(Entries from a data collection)
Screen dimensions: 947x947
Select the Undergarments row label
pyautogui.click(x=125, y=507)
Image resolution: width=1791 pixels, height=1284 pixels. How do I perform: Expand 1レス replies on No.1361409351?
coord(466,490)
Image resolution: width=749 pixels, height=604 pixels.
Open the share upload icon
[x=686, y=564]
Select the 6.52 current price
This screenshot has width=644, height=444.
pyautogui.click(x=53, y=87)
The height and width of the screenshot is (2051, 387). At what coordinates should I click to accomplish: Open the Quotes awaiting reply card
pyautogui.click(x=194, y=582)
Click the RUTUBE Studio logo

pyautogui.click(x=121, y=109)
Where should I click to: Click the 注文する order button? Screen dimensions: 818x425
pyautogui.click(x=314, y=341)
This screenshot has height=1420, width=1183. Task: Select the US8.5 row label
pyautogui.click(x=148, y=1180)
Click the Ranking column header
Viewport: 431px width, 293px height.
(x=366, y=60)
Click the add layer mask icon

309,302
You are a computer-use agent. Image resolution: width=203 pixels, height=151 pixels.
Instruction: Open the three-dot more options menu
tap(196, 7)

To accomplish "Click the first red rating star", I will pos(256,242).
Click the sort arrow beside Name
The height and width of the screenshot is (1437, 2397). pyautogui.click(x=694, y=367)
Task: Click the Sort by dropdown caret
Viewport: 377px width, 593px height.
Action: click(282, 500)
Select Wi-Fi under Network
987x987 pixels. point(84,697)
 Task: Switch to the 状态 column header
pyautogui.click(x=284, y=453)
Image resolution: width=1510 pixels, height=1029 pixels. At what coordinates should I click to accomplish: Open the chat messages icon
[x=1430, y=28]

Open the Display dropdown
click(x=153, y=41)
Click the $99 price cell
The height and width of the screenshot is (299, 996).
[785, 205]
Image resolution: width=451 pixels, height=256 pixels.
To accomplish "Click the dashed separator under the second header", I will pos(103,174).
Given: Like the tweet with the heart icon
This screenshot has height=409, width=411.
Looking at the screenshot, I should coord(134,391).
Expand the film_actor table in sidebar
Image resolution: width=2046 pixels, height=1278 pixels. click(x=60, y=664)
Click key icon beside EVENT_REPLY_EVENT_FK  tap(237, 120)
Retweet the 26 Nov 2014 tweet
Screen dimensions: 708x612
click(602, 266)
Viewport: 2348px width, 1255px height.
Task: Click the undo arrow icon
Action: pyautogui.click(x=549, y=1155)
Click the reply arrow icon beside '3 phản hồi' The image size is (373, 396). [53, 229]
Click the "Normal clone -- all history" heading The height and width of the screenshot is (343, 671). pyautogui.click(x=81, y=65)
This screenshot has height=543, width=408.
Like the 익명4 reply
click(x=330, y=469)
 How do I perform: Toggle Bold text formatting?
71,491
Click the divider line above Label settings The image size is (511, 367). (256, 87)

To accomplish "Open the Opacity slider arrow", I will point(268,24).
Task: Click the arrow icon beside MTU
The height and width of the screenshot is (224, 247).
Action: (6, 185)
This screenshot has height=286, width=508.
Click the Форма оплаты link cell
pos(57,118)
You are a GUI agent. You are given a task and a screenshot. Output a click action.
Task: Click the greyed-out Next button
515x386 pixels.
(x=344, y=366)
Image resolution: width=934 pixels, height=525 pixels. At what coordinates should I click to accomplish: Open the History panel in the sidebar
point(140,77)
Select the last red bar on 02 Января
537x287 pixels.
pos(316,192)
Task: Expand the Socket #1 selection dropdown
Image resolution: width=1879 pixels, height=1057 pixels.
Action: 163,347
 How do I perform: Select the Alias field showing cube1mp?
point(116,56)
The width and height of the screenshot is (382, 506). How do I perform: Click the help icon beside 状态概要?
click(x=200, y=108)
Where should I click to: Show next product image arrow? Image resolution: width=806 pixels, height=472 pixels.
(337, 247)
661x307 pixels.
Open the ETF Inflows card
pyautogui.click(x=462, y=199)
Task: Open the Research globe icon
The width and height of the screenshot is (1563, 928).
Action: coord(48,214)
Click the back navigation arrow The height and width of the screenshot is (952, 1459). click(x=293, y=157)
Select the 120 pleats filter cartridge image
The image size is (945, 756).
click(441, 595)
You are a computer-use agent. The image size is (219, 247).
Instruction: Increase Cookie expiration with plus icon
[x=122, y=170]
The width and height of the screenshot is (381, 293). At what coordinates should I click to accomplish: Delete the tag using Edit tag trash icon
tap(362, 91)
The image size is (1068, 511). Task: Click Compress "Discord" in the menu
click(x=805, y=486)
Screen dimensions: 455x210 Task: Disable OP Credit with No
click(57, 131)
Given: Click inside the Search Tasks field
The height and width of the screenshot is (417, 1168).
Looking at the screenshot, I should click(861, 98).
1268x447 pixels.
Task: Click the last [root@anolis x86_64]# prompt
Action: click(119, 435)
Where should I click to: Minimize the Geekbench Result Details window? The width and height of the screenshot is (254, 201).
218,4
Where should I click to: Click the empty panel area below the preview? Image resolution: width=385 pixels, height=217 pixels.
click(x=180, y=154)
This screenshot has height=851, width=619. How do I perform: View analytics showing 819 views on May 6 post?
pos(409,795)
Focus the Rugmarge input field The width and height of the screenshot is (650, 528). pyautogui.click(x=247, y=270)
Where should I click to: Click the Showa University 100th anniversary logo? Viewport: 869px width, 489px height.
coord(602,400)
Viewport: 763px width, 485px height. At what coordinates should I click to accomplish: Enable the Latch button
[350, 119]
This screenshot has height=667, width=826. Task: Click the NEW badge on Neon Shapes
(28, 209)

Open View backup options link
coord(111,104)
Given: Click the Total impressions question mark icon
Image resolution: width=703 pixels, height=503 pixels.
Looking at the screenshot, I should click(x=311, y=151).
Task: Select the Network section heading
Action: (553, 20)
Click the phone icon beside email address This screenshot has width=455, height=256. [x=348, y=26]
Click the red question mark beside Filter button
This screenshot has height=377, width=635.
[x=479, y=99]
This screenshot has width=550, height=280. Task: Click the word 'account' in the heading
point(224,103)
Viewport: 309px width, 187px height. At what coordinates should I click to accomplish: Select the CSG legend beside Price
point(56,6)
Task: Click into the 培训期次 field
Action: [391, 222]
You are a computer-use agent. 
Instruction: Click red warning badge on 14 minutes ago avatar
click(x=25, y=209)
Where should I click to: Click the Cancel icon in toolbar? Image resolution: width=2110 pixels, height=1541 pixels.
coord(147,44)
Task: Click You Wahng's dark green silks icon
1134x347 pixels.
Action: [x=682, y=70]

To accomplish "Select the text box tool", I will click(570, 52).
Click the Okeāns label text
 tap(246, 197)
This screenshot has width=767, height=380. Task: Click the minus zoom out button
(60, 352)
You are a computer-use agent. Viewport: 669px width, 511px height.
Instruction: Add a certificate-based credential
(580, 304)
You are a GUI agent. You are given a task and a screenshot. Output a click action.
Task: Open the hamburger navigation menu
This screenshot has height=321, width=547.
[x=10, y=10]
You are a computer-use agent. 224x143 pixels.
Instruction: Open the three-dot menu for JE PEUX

__WHAT IS BEING ASKED__. Change every "row label" in the entries above to "row heading" and leave everything else as it is.

__THE REPLY__.
Screen dimensions: 947x947
Select the Undergarments row heading
pyautogui.click(x=125, y=507)
Image resolution: width=1791 pixels, height=1284 pixels. How do I perform: Expand 1レス replies on No.1361409351?
coord(466,490)
Image resolution: width=749 pixels, height=604 pixels.
Open the share upload icon
[x=686, y=564]
Select the 6.52 current price
This screenshot has width=644, height=444.
pyautogui.click(x=53, y=87)
The height and width of the screenshot is (2051, 387). At what coordinates should I click to accomplish: Open the Quotes awaiting reply card
pyautogui.click(x=194, y=582)
Click the RUTUBE Studio logo

pyautogui.click(x=121, y=109)
Where should I click to: Click the 注文する order button? Screen dimensions: 818x425
pyautogui.click(x=314, y=341)
This screenshot has height=1420, width=1183. Task: Select the US8.5 row heading
pyautogui.click(x=148, y=1180)
Click the Ranking column header
Viewport: 431px width, 293px height.
(x=366, y=60)
Click the add layer mask icon

309,302
You are a computer-use agent. Image resolution: width=203 pixels, height=151 pixels.
Instruction: Open the three-dot more options menu
tap(196, 7)

To accomplish "Click the first red rating star", I will pos(256,242).
Click the sort arrow beside Name
The height and width of the screenshot is (1437, 2397). pyautogui.click(x=694, y=367)
Task: Click the Sort by dropdown caret
Viewport: 377px width, 593px height.
Action: click(282, 500)
Select Wi-Fi under Network
987x987 pixels. point(84,697)
 Task: Switch to the 状态 column header
pyautogui.click(x=284, y=453)
Image resolution: width=1510 pixels, height=1029 pixels. At what coordinates should I click to accomplish: Open the chat messages icon
[x=1430, y=28]

Open the Display dropdown
click(x=153, y=41)
Click the $99 price cell
The height and width of the screenshot is (299, 996).
[785, 205]
Image resolution: width=451 pixels, height=256 pixels.
To accomplish "Click the dashed separator under the second header", I will pos(103,174).
Given: Like the tweet with the heart icon
This screenshot has height=409, width=411.
Looking at the screenshot, I should coord(134,391).
Expand the film_actor table in sidebar
Image resolution: width=2046 pixels, height=1278 pixels. click(x=60, y=664)
Click key icon beside EVENT_REPLY_EVENT_FK  tap(237, 120)
Retweet the 26 Nov 2014 tweet
Screen dimensions: 708x612
click(602, 266)
Viewport: 2348px width, 1255px height.
Task: Click the undo arrow icon
Action: pyautogui.click(x=549, y=1155)
Click the reply arrow icon beside '3 phản hồi' The image size is (373, 396). [53, 229]
Click the "Normal clone -- all history" heading The height and width of the screenshot is (343, 671). pyautogui.click(x=81, y=65)
This screenshot has height=543, width=408.
Like the 익명4 reply
click(x=330, y=469)
 How do I perform: Toggle Bold text formatting?
71,491
Click the divider line above Label settings The image size is (511, 367). (256, 87)

To accomplish "Open the Opacity slider arrow", I will point(268,24).
Task: Click the arrow icon beside MTU
The height and width of the screenshot is (224, 247).
Action: (6, 185)
This screenshot has height=286, width=508.
Click the Форма оплаты link cell
pos(57,118)
You are a GUI agent. You are given a task and a screenshot. Output a click action.
Task: Click the greyed-out Next button
515x386 pixels.
(x=344, y=366)
Image resolution: width=934 pixels, height=525 pixels. At what coordinates should I click to accomplish: Open the History panel in the sidebar
point(140,77)
Select the last red bar on 02 Января
537x287 pixels.
pos(316,192)
Task: Expand the Socket #1 selection dropdown
Image resolution: width=1879 pixels, height=1057 pixels.
Action: 163,347
 How do I perform: Select the Alias field showing cube1mp?
point(116,56)
The width and height of the screenshot is (382, 506). How do I perform: Click the help icon beside 状态概要?
click(x=200, y=108)
Where should I click to: Show next product image arrow? Image resolution: width=806 pixels, height=472 pixels.
(337, 247)
661x307 pixels.
Open the ETF Inflows card
pyautogui.click(x=462, y=199)
Task: Open the Research globe icon
The width and height of the screenshot is (1563, 928).
Action: coord(48,214)
Click the back navigation arrow The height and width of the screenshot is (952, 1459). click(x=293, y=157)
Select the 120 pleats filter cartridge image
The image size is (945, 756).
click(441, 595)
You are a computer-use agent. The image size is (219, 247).
Instruction: Increase Cookie expiration with plus icon
[x=122, y=170]
The width and height of the screenshot is (381, 293). At what coordinates should I click to accomplish: Delete the tag using Edit tag trash icon
tap(362, 91)
The image size is (1068, 511). Task: Click Compress "Discord" in the menu
click(x=805, y=486)
Screen dimensions: 455x210 Task: Disable OP Credit with No
click(57, 131)
Given: Click inside the Search Tasks field
The height and width of the screenshot is (417, 1168).
Looking at the screenshot, I should click(861, 98).
1268x447 pixels.
Task: Click the last [root@anolis x86_64]# prompt
Action: click(119, 435)
Where should I click to: Minimize the Geekbench Result Details window? The width and height of the screenshot is (254, 201).
218,4
Where should I click to: Click the empty panel area below the preview? Image resolution: width=385 pixels, height=217 pixels.
click(x=180, y=154)
This screenshot has height=851, width=619. How do I perform: View analytics showing 819 views on May 6 post?
pos(409,795)
Focus the Rugmarge input field The width and height of the screenshot is (650, 528). pyautogui.click(x=247, y=270)
Where should I click to: Click the Showa University 100th anniversary logo? Viewport: 869px width, 489px height.
coord(602,400)
Viewport: 763px width, 485px height. At what coordinates should I click to accomplish: Enable the Latch button
[350, 119]
This screenshot has height=667, width=826. Task: Click the NEW badge on Neon Shapes
(28, 209)

Open View backup options link
coord(111,104)
Given: Click the Total impressions question mark icon
Image resolution: width=703 pixels, height=503 pixels.
Looking at the screenshot, I should click(x=311, y=151).
Task: Select the Network section heading
Action: (553, 20)
Click the phone icon beside email address This screenshot has width=455, height=256. [x=348, y=26]
Click the red question mark beside Filter button
This screenshot has height=377, width=635.
[x=479, y=99]
This screenshot has width=550, height=280. Task: Click the word 'account' in the heading
point(224,103)
Viewport: 309px width, 187px height. At what coordinates should I click to accomplish: Select the CSG legend beside Price
point(56,6)
Task: Click into the 培训期次 field
Action: [391, 222]
You are a computer-use agent. 
Instruction: Click red warning badge on 14 minutes ago avatar
click(x=25, y=209)
Where should I click to: Click the Cancel icon in toolbar? Image resolution: width=2110 pixels, height=1541 pixels.
coord(147,44)
Task: Click You Wahng's dark green silks icon
1134x347 pixels.
Action: [x=682, y=70]

To accomplish "Select the text box tool", I will click(570, 52).
Click the Okeāns label text
 tap(246, 197)
This screenshot has width=767, height=380. Task: Click the minus zoom out button
(60, 352)
You are a computer-use agent. Viewport: 669px width, 511px height.
Instruction: Add a certificate-based credential
(580, 304)
You are a GUI agent. You are given a task and a screenshot. Output a click action.
Task: Open the hamburger navigation menu
This screenshot has height=321, width=547.
[x=10, y=10]
You are a computer-use agent. 224x143 pixels.
Instruction: Open the three-dot menu for JE PEUX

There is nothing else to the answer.